Menopause Side Effect: Higher Risk of Heart Disease

An overall increase in heart attacks is seen in women about a decade after menopause. “As your estrogen levels go down, your LDL, or bad cholesterol, and triglycerides go up,” says Dr. Goldberg. At the same time, your HDL, or good cholesterol, stays the same or decreases. “You’re also more likely to develop insulin resistance, which raises your risk of heart disease,” says Dr. Goldberg. 

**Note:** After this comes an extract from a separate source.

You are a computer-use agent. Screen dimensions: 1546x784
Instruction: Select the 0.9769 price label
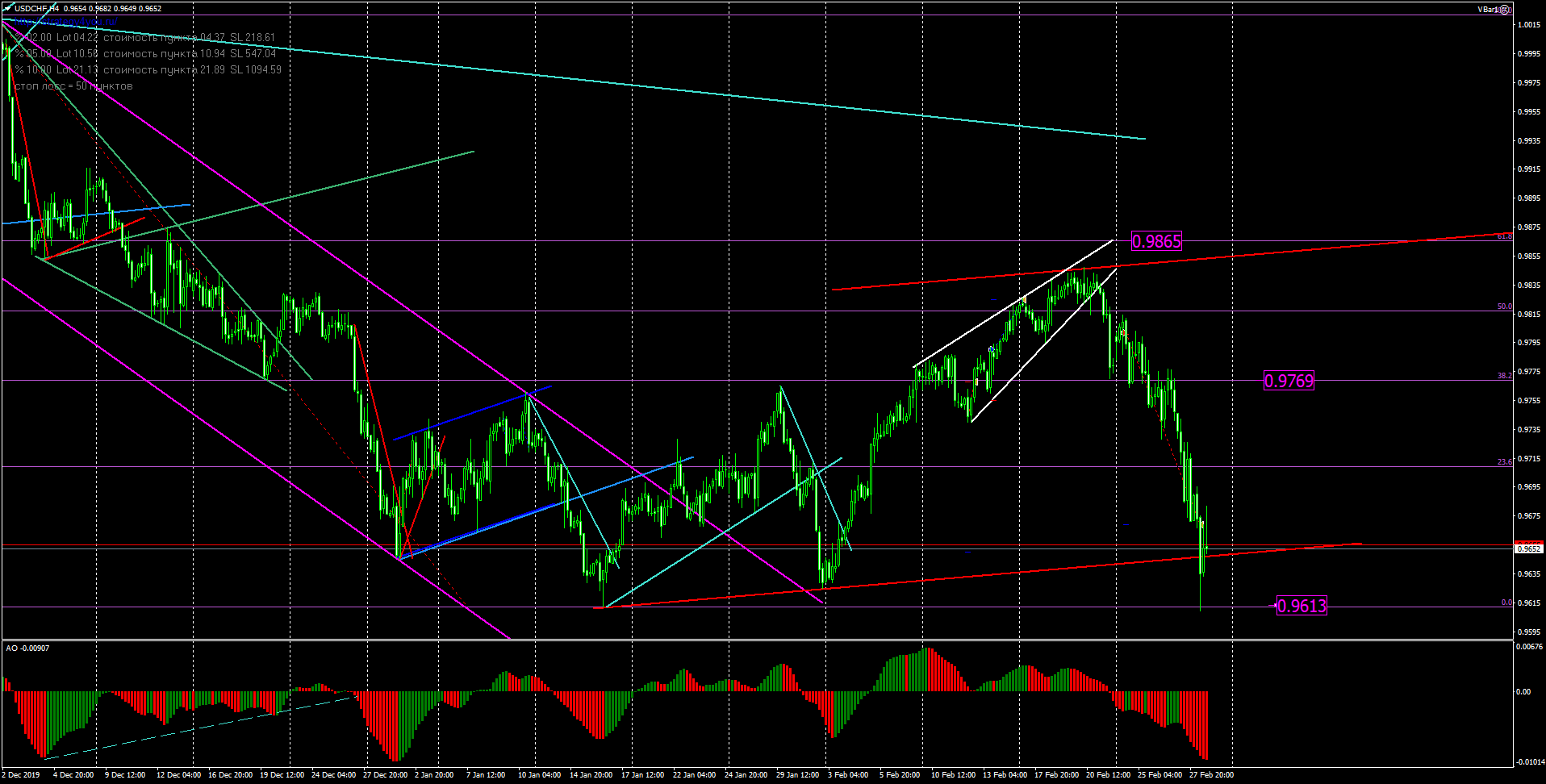pos(1289,381)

Besides eating a heart-healthy, Mediterranean-style diet and getting regular exercise, it’s also important to stay on top of heart health screenings, says Dr. Goldberg. This includes knowing key numbers such as your:

  • Blood pressure.
  • Cholesterol.
  • BMI.
  • Fasting blood sugar.

If your numbers aren’t where they should be, work with your doctor to bring them back into a healthy range.

The Bottom Line

There are many ways your body changes after menopause—some more temporary than others. It’s important to remember that menopause isn’t a disease, stresses Dr. Goldberg. “It’s a natural part of a woman’s life cycle. You can turn it into a positive by using this time to really take stock of your health.”